The big fear that is feeding the media driven drone hysteria is the thought of some idiot with a new flying toy, wandering into the path of a passenger airliner, followed by J.J. Abrams style fireballs and bodies falling from the sky. This gruesome scenario has really only been supported by people’s imagination, the media’s need for headlines, and lack of any real scientific data as to what would actually happen, should a rouge quadcopter make that million to one shot into a 9 foot basket moving 230 mph through the air.
So the smart folks at Virginia Tech’s CRASH (Crashworthiness for Aerospace Structures and Hybrids) lab have been working hard to answer these questions. Founded and directed by Professor Javid Bayandor, the team at the CRASH lab’s latest endeavor has been to build simulation models for turbofan engines, drone components, and basically smash them into each other to see what happens. From a Virginia Tech press release,
An 8-pound quadcopter drone can rip apart the fan blades of a 9-foot diameter turbofan engine during take-off in less than 1/200th of a second. The speed of drone debris thrashing about inside the engine could reach speeds 715 miles per hour. Broken blades also would create more fragments as the fan crumbles and warps the engine block housing, contributing to catastrophic engine failure.
(Simulation courtesy Virginia Tech CRASH Lab)
So there is little doubt that a drone of this large size would cause catastrophic engine failure.
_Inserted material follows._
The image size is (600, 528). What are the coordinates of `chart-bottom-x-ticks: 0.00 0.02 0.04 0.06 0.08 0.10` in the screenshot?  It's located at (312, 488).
This sort of damage would be consistent with the type of damage that occurs regularly with a ingestion of a large bird. However thanks to FAA standards for aircraft engine design, the failure and detachment of a rotor blade is anticipated, and must be contained within the engine. Failure to contain a blade could obviously lead to other damages, from structural parts, to fuel tanks, electrical controls, or even death or injury. It has happened on older designs, such as Delta 1288, a MD-88 that failed and engine parts entered the passenger compartment, killing 2 (this was a 1963 designed engine).
While the FAA recognizes several categories of bird sizes, with the larger being flocking geese in excess of 8 lbs, there has not been any standard developed for objects that are not birds. What are the differences in materials? Of drone materials, which are the worst? Why would Virginia Tech study an 8 lb drone? I reached out to Professor Bayandor to ask him a few questions about their work. According to Professor Bayandor,
This is the drone size that one European country has sanctioned for their postal services to deliver packages to high altitudes. The work is not based on any organization’s request. We are able to model a variety of different drone sizes and models. We chose this model as a demonstrator, because it was one of the larger size commercial drones available that is capable of carrying large weights and reaching higher ceilings.
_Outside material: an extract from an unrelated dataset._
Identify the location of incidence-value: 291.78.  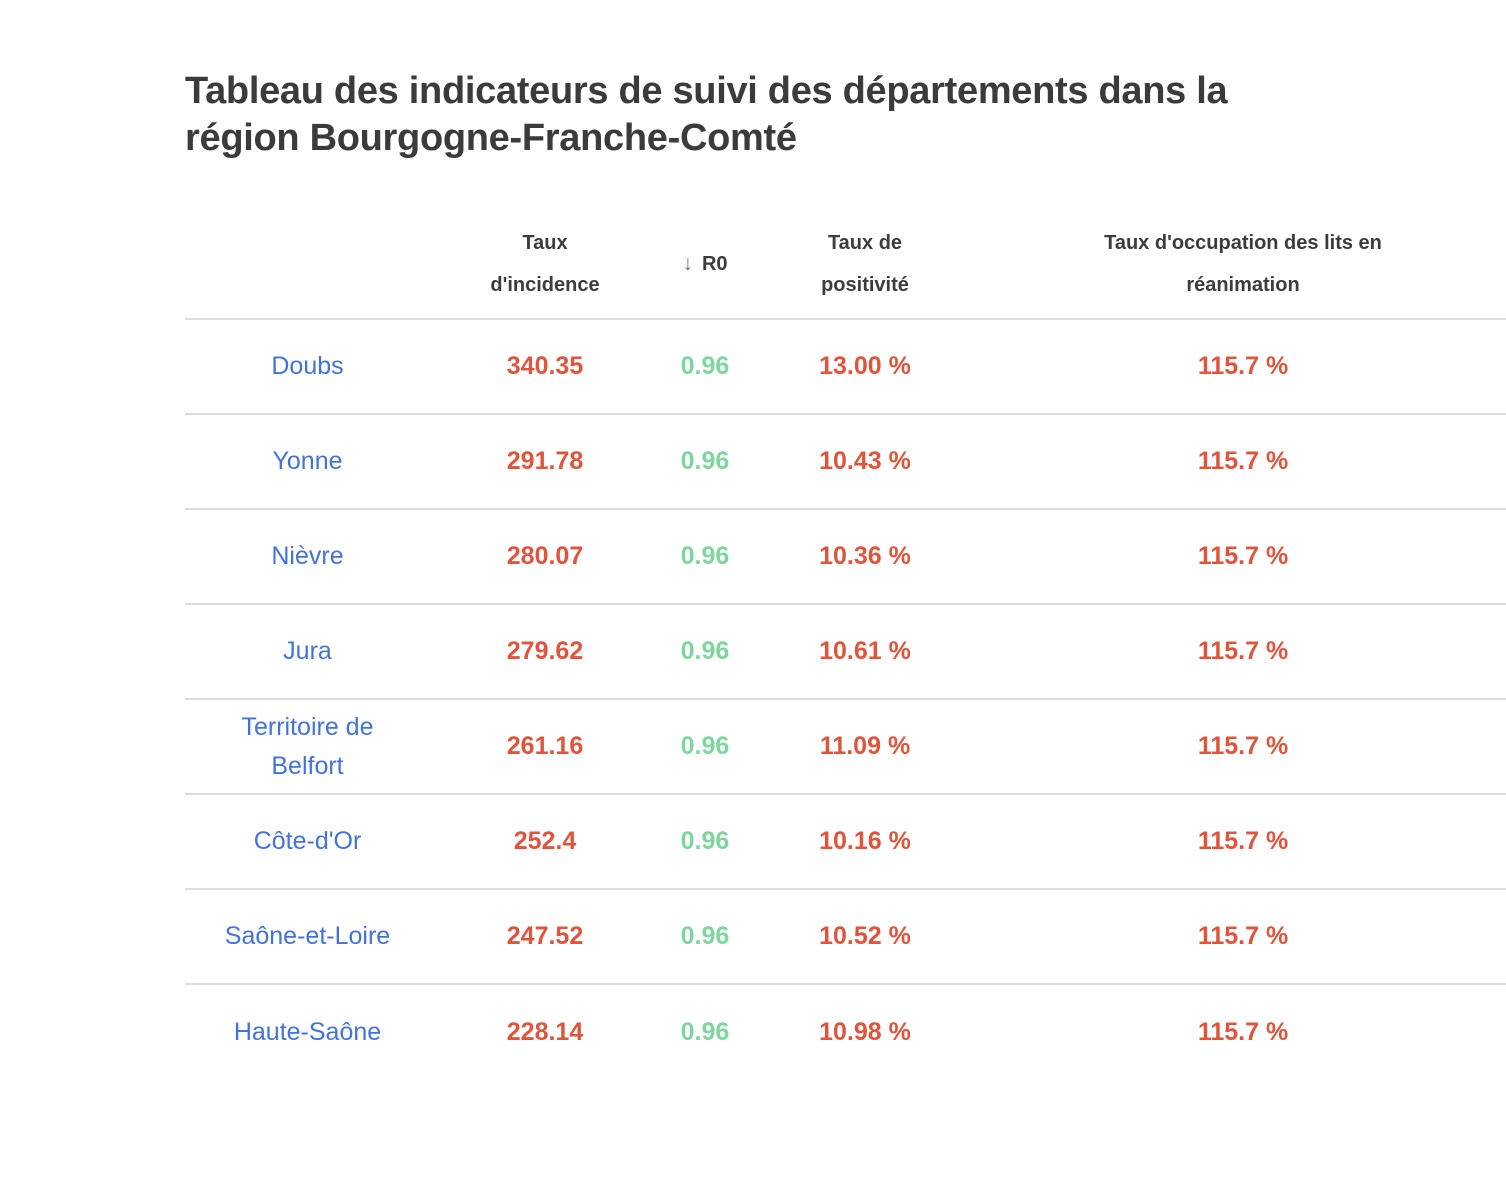
(545, 461).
An 8 lb drone is not the type that one would get for Christmas and be used by a younger, less responsible person however. Without crunching the numbers, I suspect a smaller DJI Phantom sized drone at 13″ and 2.6 lbs would be more likely to be the first to actually get ingested into an engine. The Phantom seems to be the ‘go to’ drone for people first entering the hobby, and is most likely to be operated by those without any real knowledge of airspace or air safety.
Our plans are to study a full array of drone sizes, with different materials, weights, and configurations.
adds Professor Bayandor. Materials is also one of the topics that the CRASH team is studying. Currently, “The drone is composite, but the core is made of denser metal alloys.”. As we know, drones built from carbon fiber and alloys are not the only type we will see. Google has previously demonstrated a delivery drone in a wing form, made primarily from foam.
However, he adds, “In this early stage of the study, it seems that battery packs and on-board cameras can cause most damage. ”
I posed the question of what materials are likely to cause the most damage to the turbofan engine? Carbon Fiber tubes and plates, aluminum parts such as motor shells, circuit boards, LiPo battery packs? Professor Bayandor reports, “At this point, we are still formalizing our material modeling matrix, but the materials mentioned are among the general candidates considered.”